寺本 武司 助教を講師に迎えて、恒例の「若手研究者は今」講演会が開催されました. 今年度はコロナ禍の開催ということもあり,Zoomによるオンライン講演会を開催しました.

                 
◆講演:高性能アクチュエータ実現を目指した形状記憶合金の材料設計
            (講師:神戸大学大学院 工学研究科 機械工学専攻 寺本 武司 助教)
講演内容
 はじめに,研究のご略歴をお話いただき,金属材料内部の微細構造と材料の性質の関係について研究をされているとのご紹介があり,特に形状記憶合金を中心に研究をされているとのご紹介があった.
 次に,形状記憶合金の特徴について,詳しくお話いただいた.形状記憶合金は大きな変形を加えても加熱により形状を回復できる特徴がある.形状記憶合金が社会で適用されている例として,眼鏡フレームだけでなく,血管拡張用ステントや,温度センサーとして熱湯防止弁や油量調整ユニットなどに適用されていることをご説明いただいた.形状記憶合金の特徴を活用して,熱と変位(運動)の変換に関して研究に取り組んでいることがご紹介された.熱から運動を取り出したり,逆に振動から熱を取り出したりするようなアクチュエータに活用でき,主にTiNi形状記憶合金が使われている.TiNi形状記憶合金を用いる利点としては,動作力と変位が高い点であること,固体アクチュエータとして使用できることであり,小型で高出力,高信頼性のアクチュエータとしての適用が可能となる.欠点としては,繰り返し動作による機能劣化があげられ,解決策として,繰り返し動作により機能劣化しない形状記憶合金を開発することが求められている.

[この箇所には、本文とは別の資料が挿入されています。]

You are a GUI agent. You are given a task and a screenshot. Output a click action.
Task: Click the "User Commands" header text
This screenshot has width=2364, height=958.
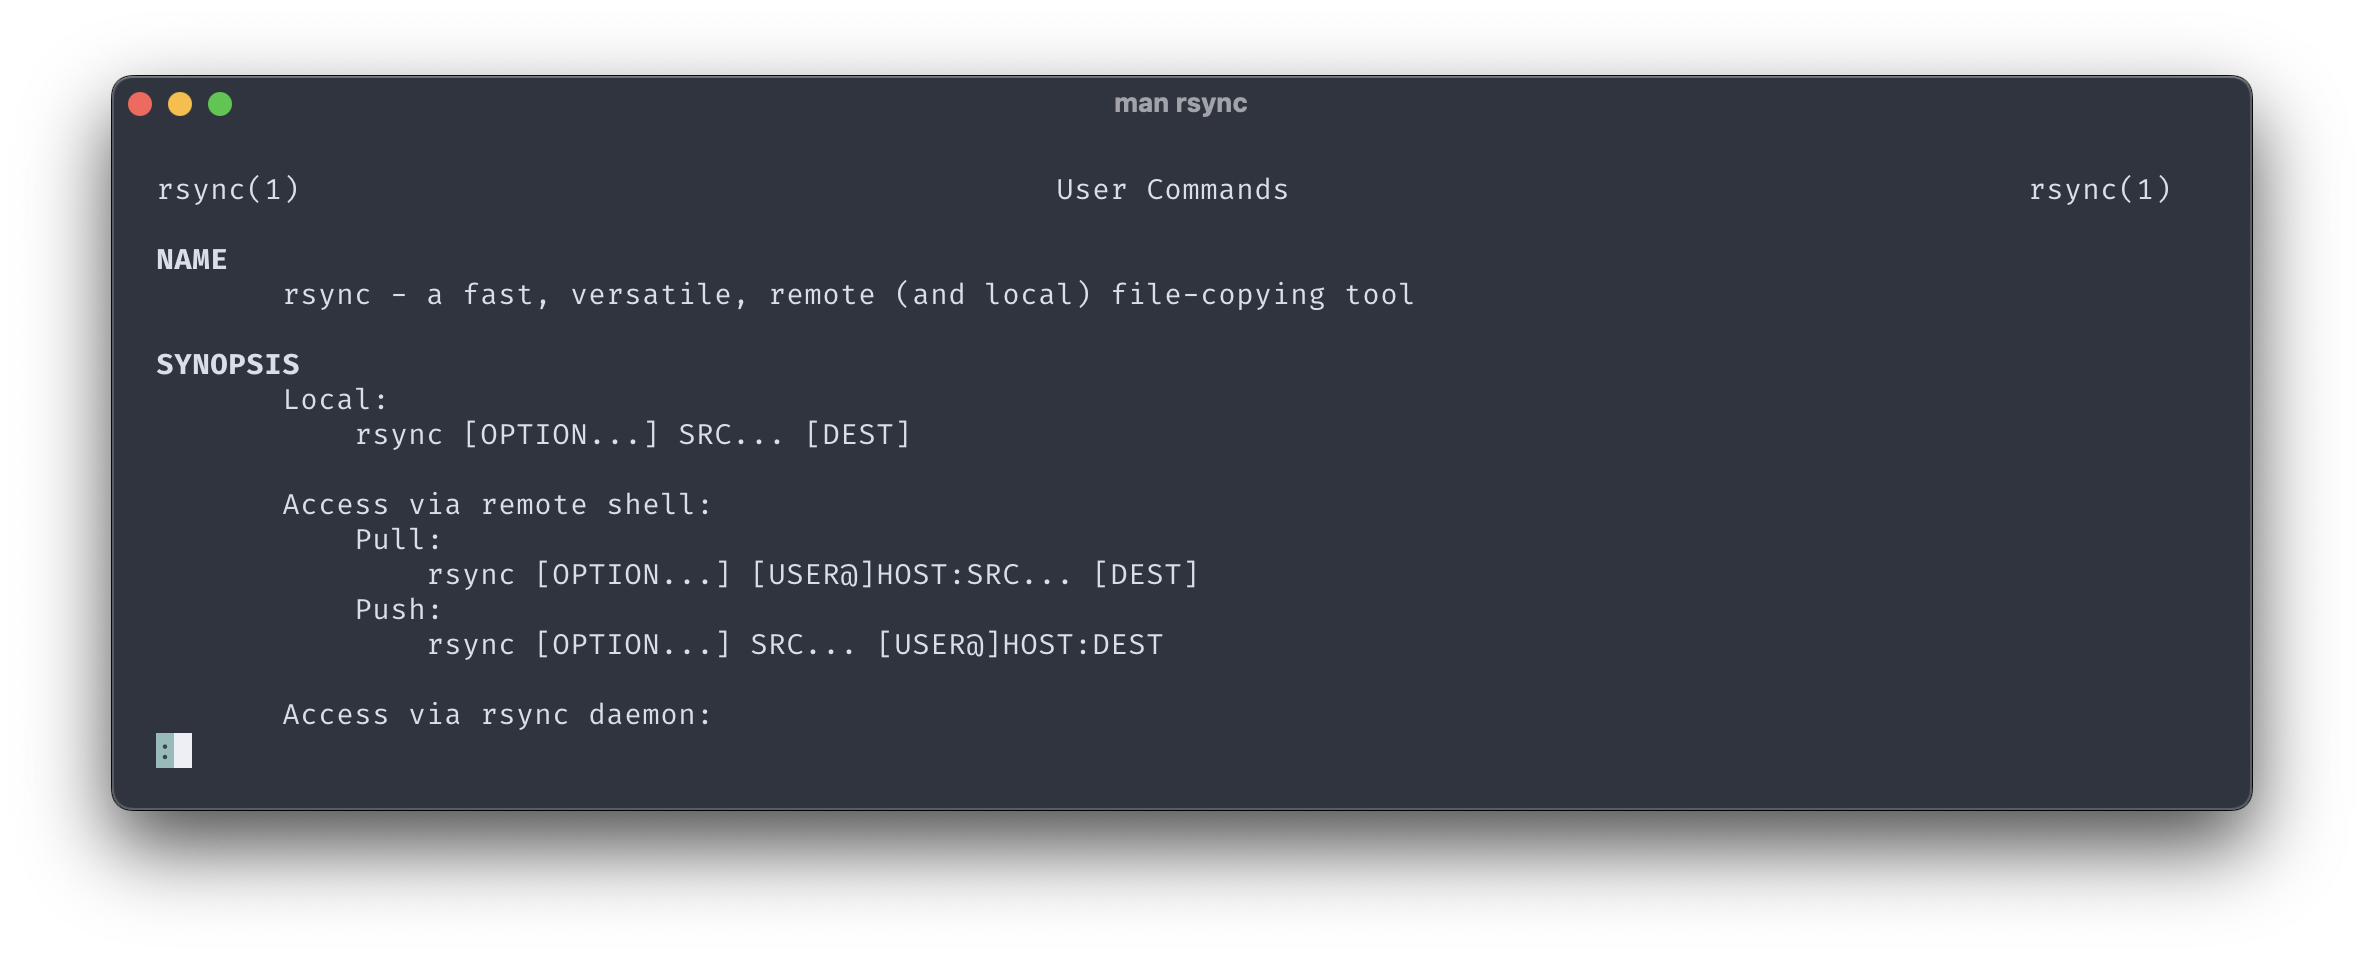(x=1172, y=190)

 次に,形状記憶合金の機能劣化の発生原理について,ご説明いただいた.形状記憶合金の機能劣化は金属の内部構造に欠陥が蓄積することによるものであり,その中でも材料内部のマルテンサイト相に着目した解析とプレート間のせん断方向のひずみが重要であることをご説明いただいた.プレート同士の結合状態を考慮することで,欠陥の発生を抑えることに着目し,結合面の不適同度を小さくすることを試みている.組織形成過程を計算機シミュレーションすることにより推定することが可能となり,不適合度が小さくなるように界面を制御することで形状記憶合金の機能劣化を低減できることが示唆できたことをご紹介いただいた.

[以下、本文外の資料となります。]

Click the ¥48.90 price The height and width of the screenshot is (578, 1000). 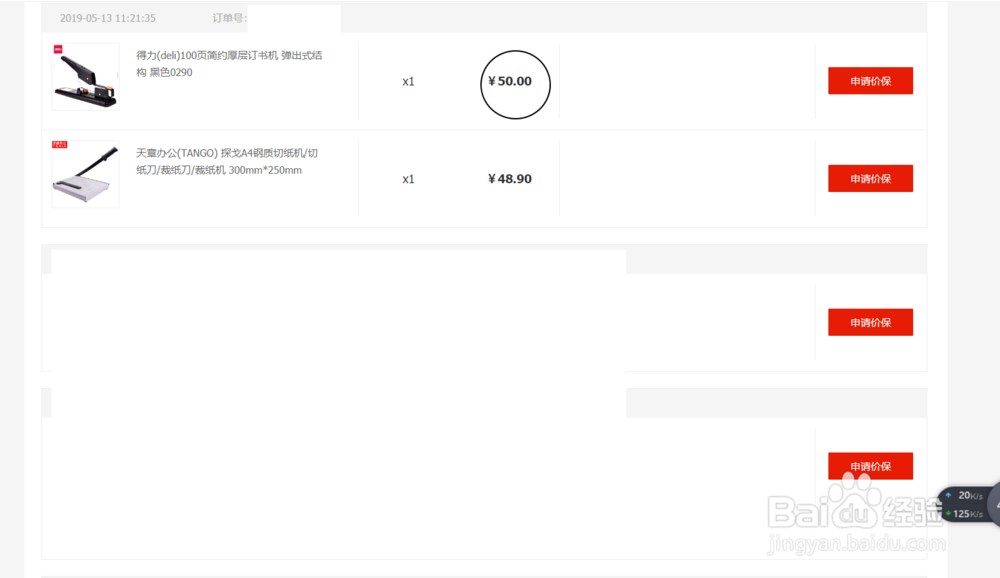509,179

 最後に,設計指針を適用可能な合金系の開発についてご紹介いただいた.形状記憶合金と高エントロピー合金を混ぜ合わせることで,高機能な合金を作ることを試みていることをご説明いただいた.まだ,課題はあるとのことだが,作成方法のノウハウの蓄積はできたため,今後配分率などを調整することで実用性の高い形状記憶合金の開発に大いに期待できる内容であった.